Intracellular redox potential-driven live-cell synthesis of CdSe quantum dots in Staphylococcus aureus

Biosynthesized semiconductor quantum dots (QDs) have bright fluorescence, adjustable particle sizes, and environmental friendliness, endowing them with convenience and potential for biological applications. Due to the unclear mechanism of the cellular environment on the live-cell synthesis of QDs, it is still difficult to regulate their optical properties. Here, the critical role of the intracellular redox environment in regulating the fluorescence properties of biosynthesized CdSe QDs in Staphylococcus aureus ( S. aureus ) has been elucidated. The glutathione peroxidase (GPx) activity directly affects the intracellular H 2 O 2 produced in the SeO 3 2− reduction, which further manipulates the glutathione redox cycle to determine the content of low-valence Se-intermediates.
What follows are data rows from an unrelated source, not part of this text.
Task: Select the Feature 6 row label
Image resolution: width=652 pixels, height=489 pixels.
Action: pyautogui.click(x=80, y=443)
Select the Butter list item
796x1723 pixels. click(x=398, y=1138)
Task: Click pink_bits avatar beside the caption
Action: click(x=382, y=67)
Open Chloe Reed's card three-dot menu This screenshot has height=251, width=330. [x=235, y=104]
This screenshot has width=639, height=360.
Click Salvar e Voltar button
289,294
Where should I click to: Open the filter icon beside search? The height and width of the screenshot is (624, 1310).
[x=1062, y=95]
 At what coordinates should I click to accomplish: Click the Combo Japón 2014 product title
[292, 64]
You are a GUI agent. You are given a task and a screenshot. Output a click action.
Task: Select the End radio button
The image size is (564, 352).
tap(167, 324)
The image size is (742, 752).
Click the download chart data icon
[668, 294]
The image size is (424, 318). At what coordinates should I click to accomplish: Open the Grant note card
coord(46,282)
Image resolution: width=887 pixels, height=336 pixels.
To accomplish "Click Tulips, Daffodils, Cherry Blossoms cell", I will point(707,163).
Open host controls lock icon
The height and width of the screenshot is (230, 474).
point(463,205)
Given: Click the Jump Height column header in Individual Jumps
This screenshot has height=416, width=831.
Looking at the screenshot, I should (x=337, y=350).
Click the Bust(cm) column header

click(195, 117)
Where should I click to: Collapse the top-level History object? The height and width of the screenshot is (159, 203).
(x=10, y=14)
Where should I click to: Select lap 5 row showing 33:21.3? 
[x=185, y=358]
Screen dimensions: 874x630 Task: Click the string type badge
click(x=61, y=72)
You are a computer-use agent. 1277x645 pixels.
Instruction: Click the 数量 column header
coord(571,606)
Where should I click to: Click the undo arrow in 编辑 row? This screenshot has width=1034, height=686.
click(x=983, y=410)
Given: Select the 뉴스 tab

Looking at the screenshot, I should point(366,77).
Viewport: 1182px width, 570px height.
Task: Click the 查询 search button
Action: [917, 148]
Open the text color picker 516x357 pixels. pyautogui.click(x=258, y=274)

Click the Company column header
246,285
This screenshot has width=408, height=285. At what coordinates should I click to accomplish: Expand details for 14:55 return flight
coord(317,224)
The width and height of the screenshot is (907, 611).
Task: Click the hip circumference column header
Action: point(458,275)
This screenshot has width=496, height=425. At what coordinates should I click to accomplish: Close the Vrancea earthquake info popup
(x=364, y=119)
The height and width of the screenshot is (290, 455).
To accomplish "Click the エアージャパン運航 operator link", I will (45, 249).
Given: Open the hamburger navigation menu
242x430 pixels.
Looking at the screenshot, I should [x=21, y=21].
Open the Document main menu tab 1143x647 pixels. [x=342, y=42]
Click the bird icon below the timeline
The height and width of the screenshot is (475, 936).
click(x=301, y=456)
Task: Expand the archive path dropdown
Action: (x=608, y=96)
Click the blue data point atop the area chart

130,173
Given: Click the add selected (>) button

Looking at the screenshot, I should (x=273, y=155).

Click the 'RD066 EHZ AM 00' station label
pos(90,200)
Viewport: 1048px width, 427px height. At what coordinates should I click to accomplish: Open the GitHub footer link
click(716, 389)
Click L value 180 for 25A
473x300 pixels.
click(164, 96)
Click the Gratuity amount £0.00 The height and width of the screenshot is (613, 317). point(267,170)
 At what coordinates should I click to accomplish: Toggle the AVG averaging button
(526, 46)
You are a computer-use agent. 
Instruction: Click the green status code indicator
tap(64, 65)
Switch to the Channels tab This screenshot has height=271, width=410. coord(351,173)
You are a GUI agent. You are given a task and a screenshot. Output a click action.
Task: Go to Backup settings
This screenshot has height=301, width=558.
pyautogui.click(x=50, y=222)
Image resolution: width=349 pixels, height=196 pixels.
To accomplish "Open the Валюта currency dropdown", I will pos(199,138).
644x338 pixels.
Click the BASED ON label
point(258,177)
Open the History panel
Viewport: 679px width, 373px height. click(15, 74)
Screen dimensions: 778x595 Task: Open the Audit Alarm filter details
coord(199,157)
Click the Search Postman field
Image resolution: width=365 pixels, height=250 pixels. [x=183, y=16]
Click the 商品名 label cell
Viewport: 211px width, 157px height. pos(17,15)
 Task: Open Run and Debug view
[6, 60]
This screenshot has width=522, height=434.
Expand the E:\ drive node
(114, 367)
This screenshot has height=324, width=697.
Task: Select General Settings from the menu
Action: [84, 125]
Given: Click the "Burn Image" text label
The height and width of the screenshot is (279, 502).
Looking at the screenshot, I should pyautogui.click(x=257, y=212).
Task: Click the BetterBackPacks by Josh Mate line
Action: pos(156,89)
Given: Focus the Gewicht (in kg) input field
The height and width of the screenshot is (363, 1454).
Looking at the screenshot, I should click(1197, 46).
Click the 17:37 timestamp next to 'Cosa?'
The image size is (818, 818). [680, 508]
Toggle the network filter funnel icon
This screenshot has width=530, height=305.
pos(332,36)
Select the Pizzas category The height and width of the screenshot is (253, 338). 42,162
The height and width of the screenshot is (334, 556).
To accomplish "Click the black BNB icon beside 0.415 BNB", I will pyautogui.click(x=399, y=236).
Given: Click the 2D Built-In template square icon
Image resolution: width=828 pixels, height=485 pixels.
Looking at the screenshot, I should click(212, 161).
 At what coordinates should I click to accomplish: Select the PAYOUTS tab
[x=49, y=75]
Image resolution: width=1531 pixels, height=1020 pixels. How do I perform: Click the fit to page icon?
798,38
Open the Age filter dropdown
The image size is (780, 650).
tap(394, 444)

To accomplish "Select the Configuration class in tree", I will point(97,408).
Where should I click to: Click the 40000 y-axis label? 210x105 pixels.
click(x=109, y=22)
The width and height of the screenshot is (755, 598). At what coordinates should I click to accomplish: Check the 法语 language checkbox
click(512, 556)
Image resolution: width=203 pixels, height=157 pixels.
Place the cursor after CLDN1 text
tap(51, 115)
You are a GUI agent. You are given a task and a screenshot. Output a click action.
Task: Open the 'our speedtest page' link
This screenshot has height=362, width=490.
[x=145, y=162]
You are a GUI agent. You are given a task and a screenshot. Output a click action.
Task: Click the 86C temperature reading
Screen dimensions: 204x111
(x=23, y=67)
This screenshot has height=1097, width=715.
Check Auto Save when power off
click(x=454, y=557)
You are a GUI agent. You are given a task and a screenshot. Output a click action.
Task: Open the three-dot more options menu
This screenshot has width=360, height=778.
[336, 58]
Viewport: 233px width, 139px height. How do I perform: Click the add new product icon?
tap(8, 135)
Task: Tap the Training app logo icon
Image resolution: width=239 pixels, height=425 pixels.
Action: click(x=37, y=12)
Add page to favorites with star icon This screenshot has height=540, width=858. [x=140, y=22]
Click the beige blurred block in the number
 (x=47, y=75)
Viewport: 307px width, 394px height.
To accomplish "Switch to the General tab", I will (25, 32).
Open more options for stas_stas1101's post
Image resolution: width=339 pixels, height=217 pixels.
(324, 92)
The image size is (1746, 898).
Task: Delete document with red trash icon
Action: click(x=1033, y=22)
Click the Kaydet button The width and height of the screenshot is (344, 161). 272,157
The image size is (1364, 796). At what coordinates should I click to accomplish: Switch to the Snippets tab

As a result, the fluorescence intensity of the synthesized CdSe QDs increases by 60% in the GPx overexpressed cells. The cellular redox potential that is controlled by the GSH redox cycle provides the driving force for the reduction of SeO 3 2− , facilitating the synthesis of CdSe QDs in S. aureus cells. The proposed mechanism of the cellular redox state provides a new perspective for regulating the synthesis of semiconductor nanomaterials in live cells.